After running the script, what shall I expect/do? Will the motion correction job be marked as completed? Do I have to restart cryoSPARC to see the differences? I did run already the script successfuly, by suplying the particle picking job as “parent_picker_job” and leaving “zero_shift_frame” as is, but I did not see any changes (in the CryoSPARC GUI nor the directory of the localmo job) after the script completed its task. Currently the workstation is running another long job, so I don’t want to try restarting CryoSPARC now.

I may or may not get my answers once I manage to restart CryoSPARC, however I think other users that may have this problem would like to have answer to these questions as well.

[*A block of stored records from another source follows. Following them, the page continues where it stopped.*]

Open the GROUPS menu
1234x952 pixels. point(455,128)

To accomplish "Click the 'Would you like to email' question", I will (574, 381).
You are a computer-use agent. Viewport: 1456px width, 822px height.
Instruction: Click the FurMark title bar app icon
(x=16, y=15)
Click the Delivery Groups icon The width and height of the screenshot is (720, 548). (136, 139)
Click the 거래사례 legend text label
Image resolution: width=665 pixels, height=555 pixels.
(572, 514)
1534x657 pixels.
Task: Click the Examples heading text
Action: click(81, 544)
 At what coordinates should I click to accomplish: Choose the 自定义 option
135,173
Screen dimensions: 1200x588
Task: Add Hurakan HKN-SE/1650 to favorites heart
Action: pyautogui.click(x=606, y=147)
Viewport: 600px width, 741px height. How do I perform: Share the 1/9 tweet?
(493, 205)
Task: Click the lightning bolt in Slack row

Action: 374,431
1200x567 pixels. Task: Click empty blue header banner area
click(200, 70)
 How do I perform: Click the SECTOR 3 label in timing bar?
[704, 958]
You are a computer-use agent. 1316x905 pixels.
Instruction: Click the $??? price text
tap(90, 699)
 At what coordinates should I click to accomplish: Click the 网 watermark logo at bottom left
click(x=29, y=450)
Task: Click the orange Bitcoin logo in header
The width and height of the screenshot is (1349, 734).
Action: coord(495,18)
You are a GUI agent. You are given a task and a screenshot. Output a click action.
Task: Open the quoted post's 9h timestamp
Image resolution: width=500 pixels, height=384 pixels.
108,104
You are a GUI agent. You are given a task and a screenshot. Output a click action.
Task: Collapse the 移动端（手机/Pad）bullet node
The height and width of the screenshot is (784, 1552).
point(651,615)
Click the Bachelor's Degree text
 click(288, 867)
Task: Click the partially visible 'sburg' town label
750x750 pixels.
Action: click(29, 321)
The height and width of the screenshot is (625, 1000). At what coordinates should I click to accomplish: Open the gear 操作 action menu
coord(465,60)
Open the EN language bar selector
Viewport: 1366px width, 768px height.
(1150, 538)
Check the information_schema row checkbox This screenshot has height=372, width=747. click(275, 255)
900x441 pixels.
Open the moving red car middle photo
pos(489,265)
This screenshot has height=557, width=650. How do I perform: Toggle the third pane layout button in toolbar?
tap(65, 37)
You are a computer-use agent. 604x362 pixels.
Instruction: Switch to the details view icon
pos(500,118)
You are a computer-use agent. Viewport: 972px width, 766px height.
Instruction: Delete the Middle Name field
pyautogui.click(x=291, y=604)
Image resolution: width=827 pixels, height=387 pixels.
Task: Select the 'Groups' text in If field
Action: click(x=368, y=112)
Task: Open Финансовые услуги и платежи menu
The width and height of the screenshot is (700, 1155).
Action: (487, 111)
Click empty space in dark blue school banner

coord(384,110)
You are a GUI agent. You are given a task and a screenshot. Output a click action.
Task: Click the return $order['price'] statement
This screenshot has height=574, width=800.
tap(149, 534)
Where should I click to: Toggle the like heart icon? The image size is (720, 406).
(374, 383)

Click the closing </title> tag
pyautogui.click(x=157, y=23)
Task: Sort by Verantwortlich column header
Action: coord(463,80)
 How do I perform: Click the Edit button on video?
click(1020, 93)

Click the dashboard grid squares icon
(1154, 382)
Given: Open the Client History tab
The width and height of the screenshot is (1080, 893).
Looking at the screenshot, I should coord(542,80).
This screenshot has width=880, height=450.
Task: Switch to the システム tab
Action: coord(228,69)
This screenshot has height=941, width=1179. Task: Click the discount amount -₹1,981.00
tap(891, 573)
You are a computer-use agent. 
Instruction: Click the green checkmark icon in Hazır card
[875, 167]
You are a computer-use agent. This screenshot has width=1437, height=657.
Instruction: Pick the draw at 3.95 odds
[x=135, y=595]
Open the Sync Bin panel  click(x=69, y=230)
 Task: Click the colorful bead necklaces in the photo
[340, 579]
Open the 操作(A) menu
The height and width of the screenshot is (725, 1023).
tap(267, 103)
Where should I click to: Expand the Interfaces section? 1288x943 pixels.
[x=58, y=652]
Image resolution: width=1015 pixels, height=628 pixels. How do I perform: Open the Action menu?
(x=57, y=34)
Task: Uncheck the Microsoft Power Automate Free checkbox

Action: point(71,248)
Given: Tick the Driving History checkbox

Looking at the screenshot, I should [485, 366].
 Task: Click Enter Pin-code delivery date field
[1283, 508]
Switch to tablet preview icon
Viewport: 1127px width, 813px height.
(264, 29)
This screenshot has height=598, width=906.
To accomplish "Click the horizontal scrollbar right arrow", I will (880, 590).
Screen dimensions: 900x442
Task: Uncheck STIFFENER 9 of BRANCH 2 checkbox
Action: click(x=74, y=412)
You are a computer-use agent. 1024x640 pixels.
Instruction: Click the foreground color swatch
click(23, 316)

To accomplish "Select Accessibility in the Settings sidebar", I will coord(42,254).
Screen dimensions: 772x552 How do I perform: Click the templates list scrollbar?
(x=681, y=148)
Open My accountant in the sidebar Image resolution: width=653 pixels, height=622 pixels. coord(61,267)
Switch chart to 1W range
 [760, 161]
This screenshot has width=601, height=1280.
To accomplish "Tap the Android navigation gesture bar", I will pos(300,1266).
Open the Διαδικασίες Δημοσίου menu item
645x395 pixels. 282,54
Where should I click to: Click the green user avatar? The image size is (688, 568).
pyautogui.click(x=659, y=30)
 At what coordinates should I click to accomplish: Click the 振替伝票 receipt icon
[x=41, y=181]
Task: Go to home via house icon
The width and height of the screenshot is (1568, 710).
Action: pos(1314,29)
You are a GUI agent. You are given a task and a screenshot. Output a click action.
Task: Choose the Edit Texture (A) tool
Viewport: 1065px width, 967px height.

Thank you for all the help!
André

nfrasser · November 20, 2023, 4:08pm

Hi André, glad to hear you’re getting some results with this. To answer you questions:

Your first assumption was correct, parent_picker_job is the job that provides the input particle picks to local motion correction. This may be a picking job, or it may be a filtered subset of the original picks from a classification job.
zero_shift_frame is the frame for local motion correction to consider as the “central” frame, i.e., the frame from which particle offsets across frames are calculated by local motion. For a movie with n frames, this value defaults to n/2
After running the script, you should see a completed “External” job in the selected workspace with the motion-corrected particles as outputs. There is no need to restart CryoSPARC. If you do not see this, please post any errors you see in the output of the Python script.

Hope that helps!